Il volantino di protesta distribuito durante il presidio di protesta sotto le Torri recita: "Da Online a Offline". Senza nemmeno i sussidi il futuro è sempre più nero
Vimercate, 28 gennaio 2012 - Chi finisce dentro quell'elenco è fuori da tutto: dalla ditta, dalla cassa integrazione, persino dall' indennità di disoccupazione. Nessuno la conosce, ma la «famigerata» lista dei 35 licenziati esiste. Da «OnLine» a «OffLine», dice il volantino di protesta. Il dramma si legge sui volti dei lavoratori in presidio sotto le Torri. Chi è «tagliato» non solo perderà il posto di lavoro, ma rischia di non potersi aggrappare nemmeno ai sussidi, perché l'impresa di call center non vuole richiedere la cassa in deroga. E poi c'è la cosiddetta «mobilità povera», ovvero il licenziamento senza indennizzo. «Siamo sulla graticola». «Siamo lavoratori usa e getta, buttati fuori dalla porta senza alcuno scrupolo». In ballo c'è la sopravvivenza di famiglie intere, ci sono da fare i calcoli della disperazione, ci si prepara al peggio.
Vanna Bandini ha 41 anni, una fedeltà all'azienda di 13 anni, due figli e un muro di «spese fisse» che potrebbe crollarle addosso da un momento all'altro: sono 380 euro al mese per l'asilo del piccolo, 800 euro di mutuo. «Come faremo? Mio marito fa i turni, è un operaio: dobbiamo finire di pagare la macchina e non ho parenti che possano aiutarmi con i bambini. La situazione è pesantissima: non abbiamo ancora ricevuto gli stipendi di novembre e dicembre». Accanto a lei c'è un gruppo di colleghe, tante. Le donne sono in maggioranza. Vincenza Ferrari ha 60 anni, il marito è invalido al 100 per cento, lo accudisce grazie al congedo concesso dall'Inps: «Sono 17 anni che lavoro alla OnLine : per essere assunti a tempo indeterminato avevamo anche rinunciato a ferie e tredicesime, ma si sta rivelando tutto inutile. Alla mia età non so come potrò andare avanti, con le nuove leggi non so neanche quando riuscirò ad andare in pensione». Già adesso, con lo stipendio standard, si fa una gran fatica a vivere. «Con 1.000 euro al mese al massimo si può sopravvivere - spiega Alba Malandra, anche lei sulla sessantina -. Devo pagare il mutuo: mio marito fa il rappresentante e in questo periodo il lavoro scarseggia anche per lui. Ho due figli grandi che però devono pensare alla loro famiglia e al mutuo della casa, non posso chiedergli di pensare anche a me».
A ruoli capovolti, quella di Alba è anche un po' la storia di Andrea Rossi, 32 anni e l'urgenza di non pesare sulle spalle di altri, fossero pure i parenti stretti: «I miei genitori sono pensionati e non possono provvedere alle mie necessità in eterno: abito con loro ma volevo uscire di casa, farmi un mutuo, avere la sicurezza di un lavoro.

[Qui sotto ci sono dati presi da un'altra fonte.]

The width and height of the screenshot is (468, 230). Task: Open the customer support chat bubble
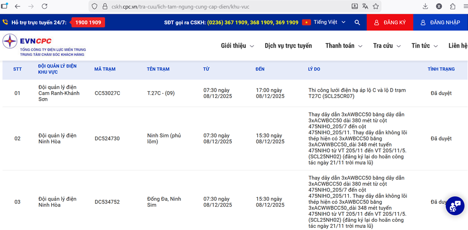(x=454, y=206)
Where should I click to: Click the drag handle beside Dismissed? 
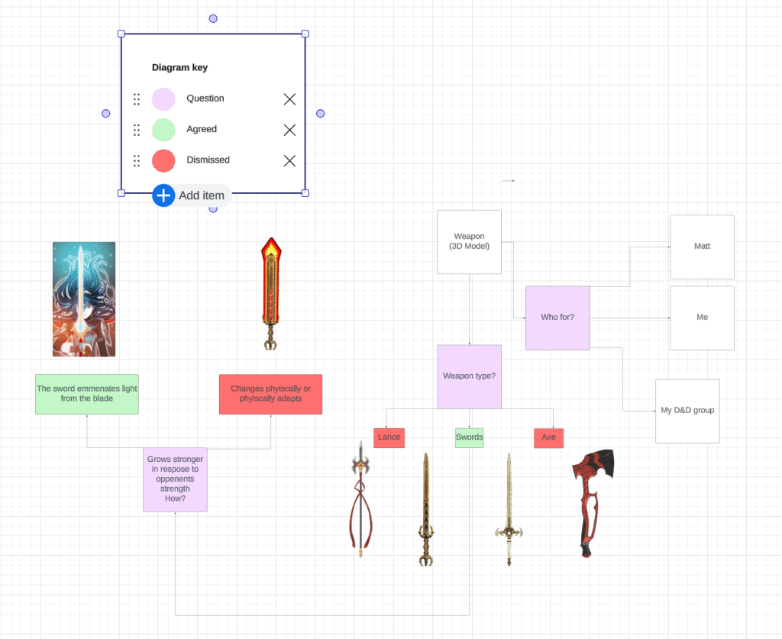[x=136, y=160]
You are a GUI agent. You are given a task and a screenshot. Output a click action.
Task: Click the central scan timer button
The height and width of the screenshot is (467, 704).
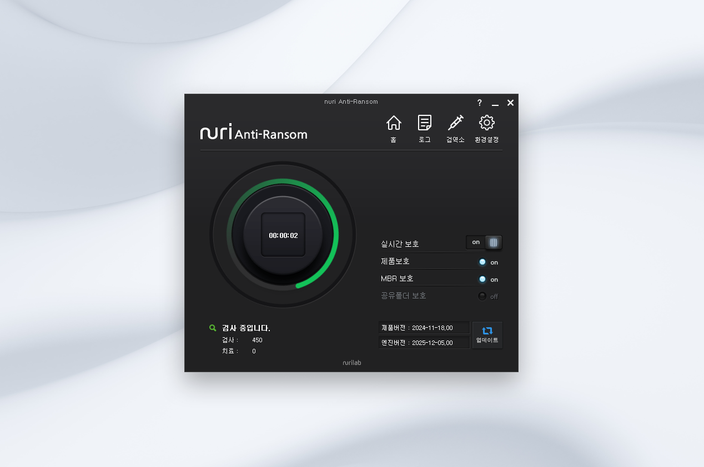coord(283,235)
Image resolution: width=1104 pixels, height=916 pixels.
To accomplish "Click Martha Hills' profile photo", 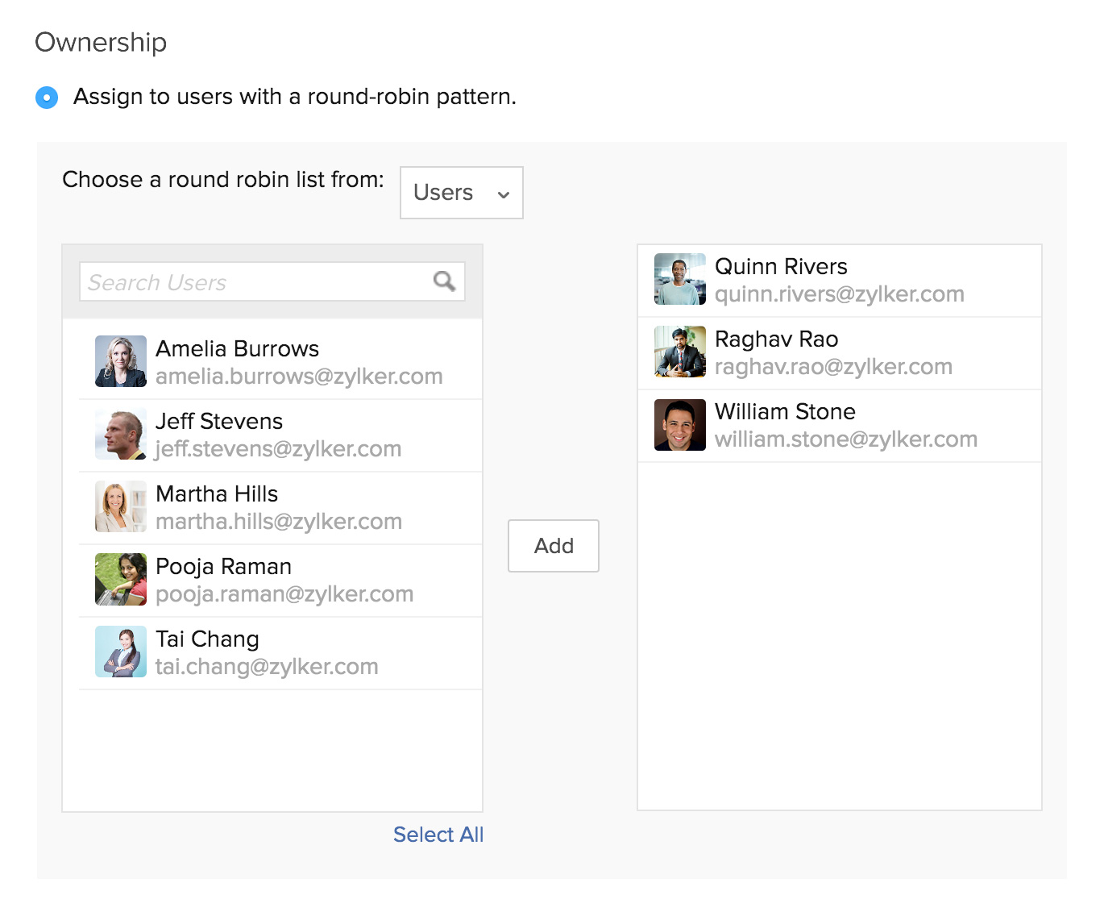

Non potrò fare niente di tutto questo se sarò licenziato». Poco più in là c'è Massimo Viganò, il sindacalista della Filcams Cgil che sta seguendo la vertenza insieme a Fabrizio Camponeschi della Uiltucs Uil: «L'impresa sostiene di aver rinunciato ad alcuni clienti che non reputa abbastanza remunerativi: avendo minori margini di guadagno hanno deciso di ridurre il personale. In ogni caso non possiamo accettare il rifiuto di richiedere la cassa. Stiamo parlando del futuro di lavoratori che per anni hanno contribuito a far nascere e crescere l'azienda: non possono essere trattati in questo modo».